The flight data of three consecutive flights of the same aircraft within a certain time range constitute the flight chain data. There are 1,048,576 pieces of data in the original single flight. After data cleaning and construction of the flight chain data set, the data volume of the flight chain data used in the flight delay propagation prediction experiment are 36,287 pieces. The data set construction steps are as follows:
According to Definition 2, an aircraft performs continuous flight missions. In this paper, a three-class flight chain data set is formed according to the change of the same aircraft within 24 h. Firstly, select the four attributes of the aircraft number, flight execution date, class 1 arrival airport, and class 2 departure airport as the key values of data fusion; conduct the first data fusion on the cleaned flight data set; and remove the abnormal flight chain whose departure time of the secondary airport is earlier than that of the primary airport. At this time, in the flight chain data set, the aircraft performed two flight missions and turned around three airports in space.

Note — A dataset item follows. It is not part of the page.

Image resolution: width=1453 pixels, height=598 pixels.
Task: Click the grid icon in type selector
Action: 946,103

The generation of the delayed propagation phenomenon has the characteristic of passing from one class to another, so we continue to fuse the flight chain data set for the second time. The aircraft number and flight execution date remain unchanged, and the class 2 arrival airport and class 3 departure airport are selected for the second data fusion. The abnormal flight chain whose departure time from the class 3 airport is earlier than the arrival time at the class 2 airport is removed. The flight chain data set of two consecutive flight tasks is obtained.

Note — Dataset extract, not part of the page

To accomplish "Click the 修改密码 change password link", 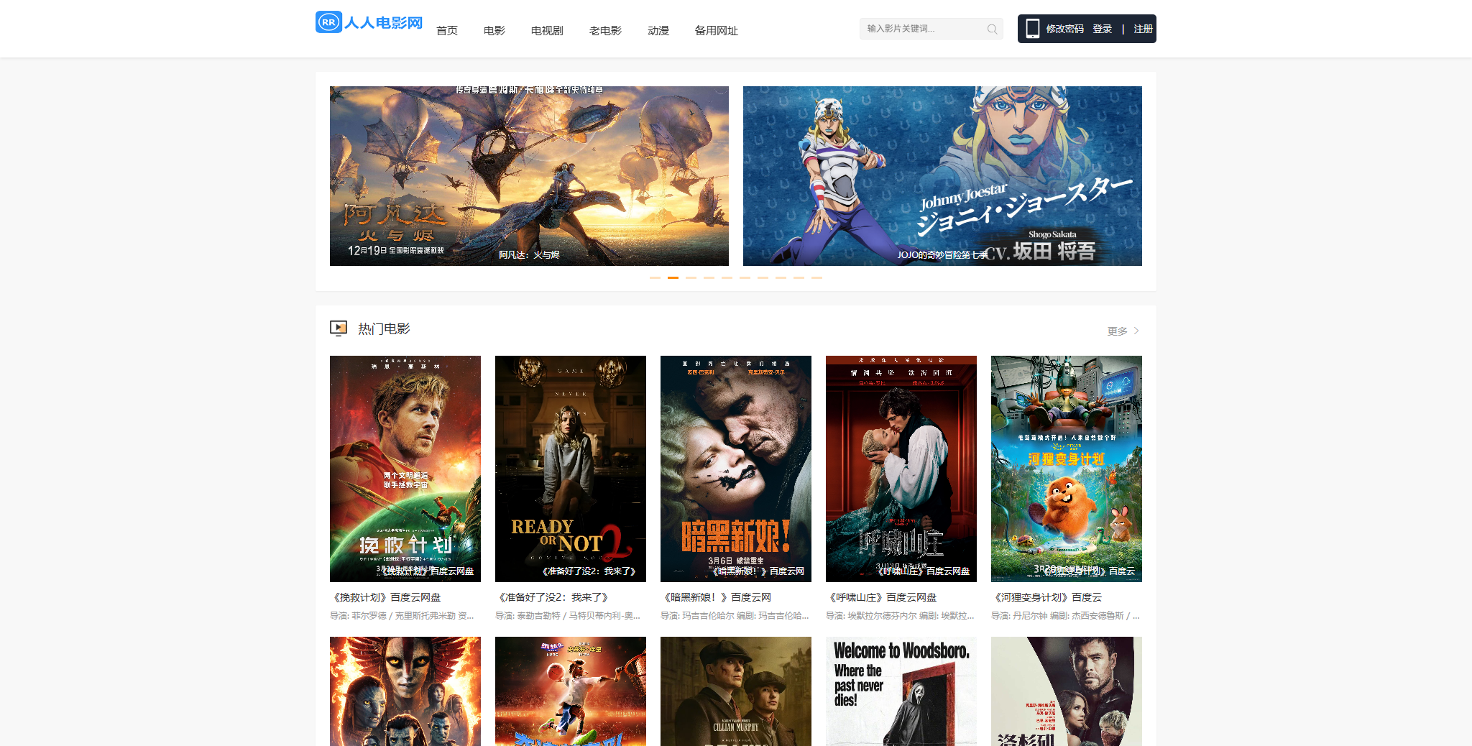I will coord(1064,29).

By analogy, the data are fused three times in this paper to form the final flight chain dataset. The aircraft in each data chain performed three consecutive flight missions, and the spatial dimension involved the transit situation in four airports. A total of four airports including the first-class airport, second-class airport, third-class airport, and fourth-class airport are affected by flight delays. The delay label of the flight chain is the delay level of the class 3 flight mission. Most aircrafts fly one mission and do not fly another that day. As more flights are performed on the same day, the available data in the flight chain data set become smaller and smaller. Therefore, we focus on the delayed propagation of flight chains consisting of three consecutive flight missions. Finally, the characteristic attributes in the flight chain data set are divided into the numerical type and discrete type. The numerical type features are coded by Min-Max normalization, and the discrete type features are coded by CatBoost.